Monacolins from red yeast rice: new restrictions

Jun 20, 2022
Sébastien Bouley

The conditions of use of the ingredient are now set by Regulation (EU) 2022/860.

In recent years, there has been much discussion about the safety of monacolins from red yeast rice. Red yeast rice is considered a novel food, with the exception of its use in food supplements. The ingredient contains, as a result of fermentation by the yeast Monascus purpureus, several compounds including the family of monacolins, represented by monacolin K. A health claim is associated with the latter: “contributes to the maintenance of normal blood cholesterol levels”, at daily intakes of 10 mg.

The regulatory context of the ingredient is about to change, following the publication of Regulation (EU) 2022/860 on June 1st. The Regulation amends Regulation (EU) 1925/2006 on the addition of vitamins and minerals and of certain other substances to foods, by adding monacolins from red yeast rice to Part B (restricted substances) and Part C (substances under Community scrutiny) of Annex III (substances whose use in foods is prohibited, restricted or under community scrutiny). Restrictions of use introduced by the new Regulation include the establishment of a maximum daily portion (set at 3 mg, which precludes the possibility of using the health claim) and additional requirements on label warnings (mainly about the characteristics of the product and about the sub-populations for which the product is not recommended).

  • Restrictions on the use of monacolins from red yeast rice:

As for the addition of monacolins from red yeast rice to Part C of Annex III, this implies that within four years, new decisions regarding the ingredient could be made, possibly based on emerging evidence.

The Regulation will come into force on June 21st, without a transition period.

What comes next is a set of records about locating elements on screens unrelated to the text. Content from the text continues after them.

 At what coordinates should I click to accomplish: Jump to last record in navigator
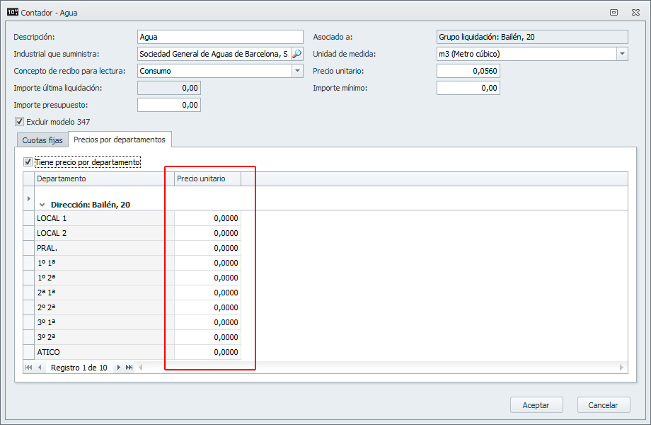click(129, 368)
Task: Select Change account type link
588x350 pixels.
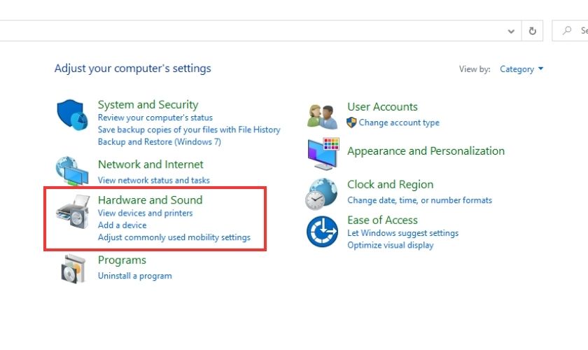Action: pos(399,123)
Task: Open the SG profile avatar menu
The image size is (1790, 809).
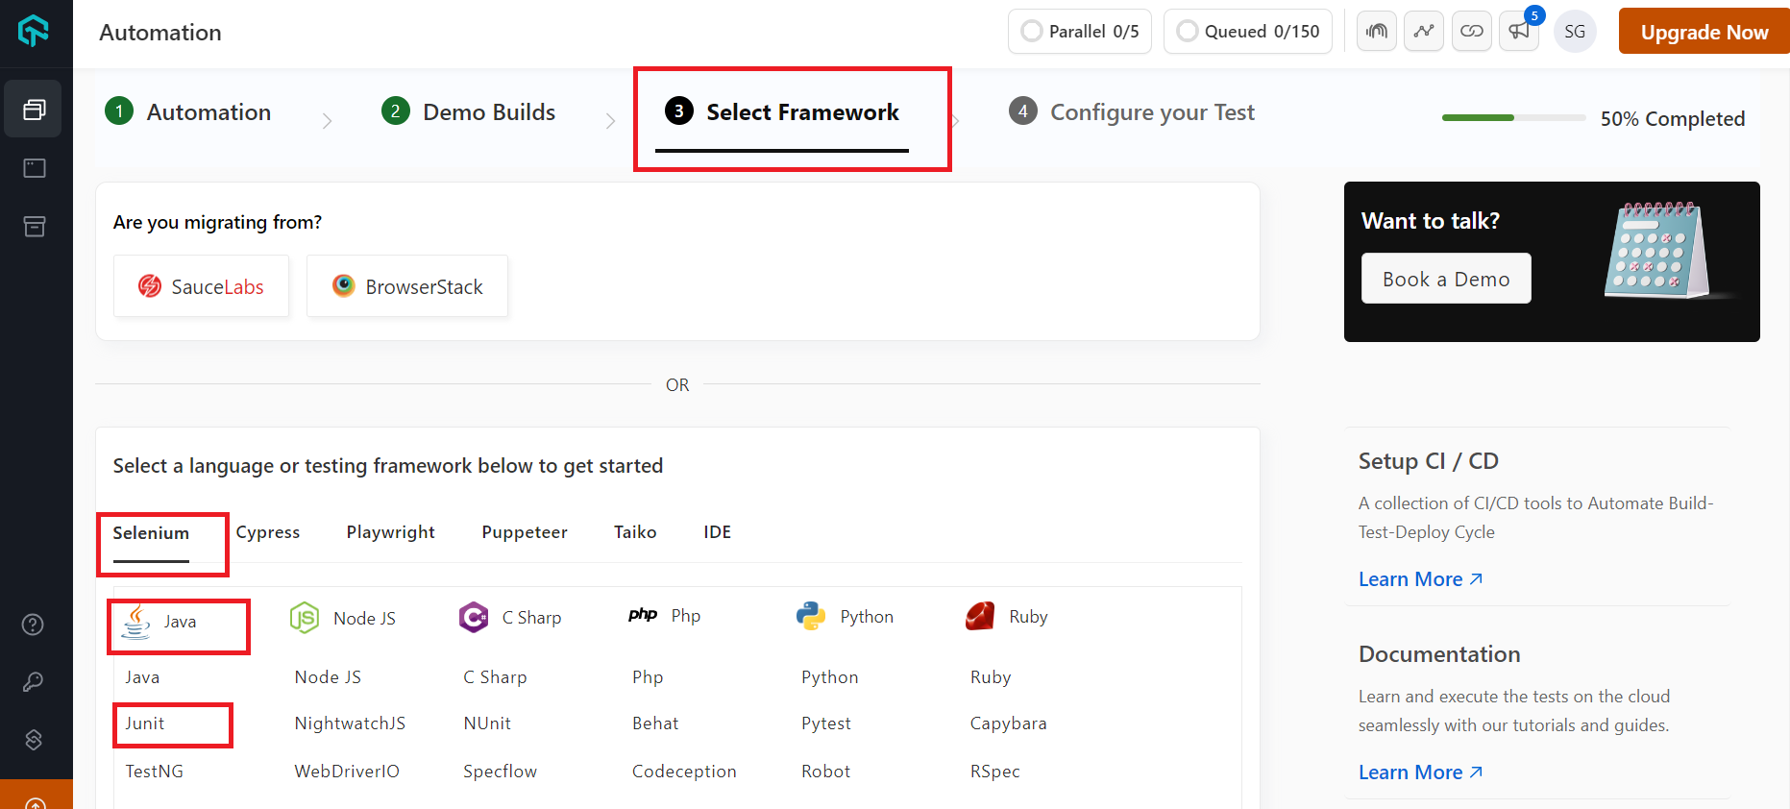Action: coord(1575,31)
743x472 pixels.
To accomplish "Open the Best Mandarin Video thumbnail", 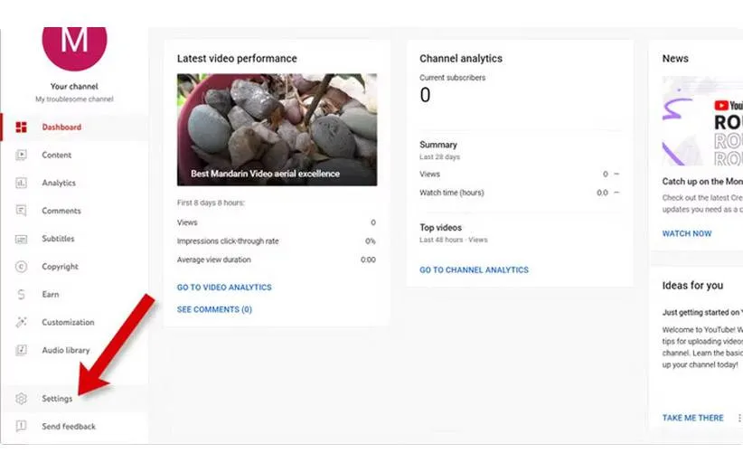I will tap(277, 129).
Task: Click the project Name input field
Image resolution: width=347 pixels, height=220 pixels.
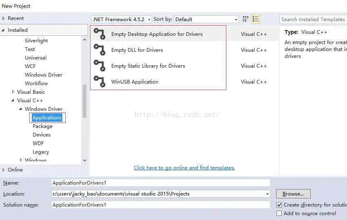Action: [x=161, y=183]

To provide context, it should be noted that Regulation (EU) 2022/860 was developed taking into account the EFSA Opinion of June 25th, 2018 on the safety of monacolins in red yeast rice, which was published following the initiative of the European Commission to open the procedure under Article 8 (substances subject to prohibitions, restrictions or under Community control) of Regulation (EU) 1925/2006, after the positions taken on the subject by national institutions, such as the ANSES Opinion on the risks associated with the presence of “red yeast rice” in food supplements* published in 2014. Last year, the application of the Article 8 procedure had led to restrictions on botanical species containing hydroxyanthracene derivatives through Regulation (EU) 2021/468 (see our article on the matter); the same course will most likely affect other ingredients in the future.


* : link in French.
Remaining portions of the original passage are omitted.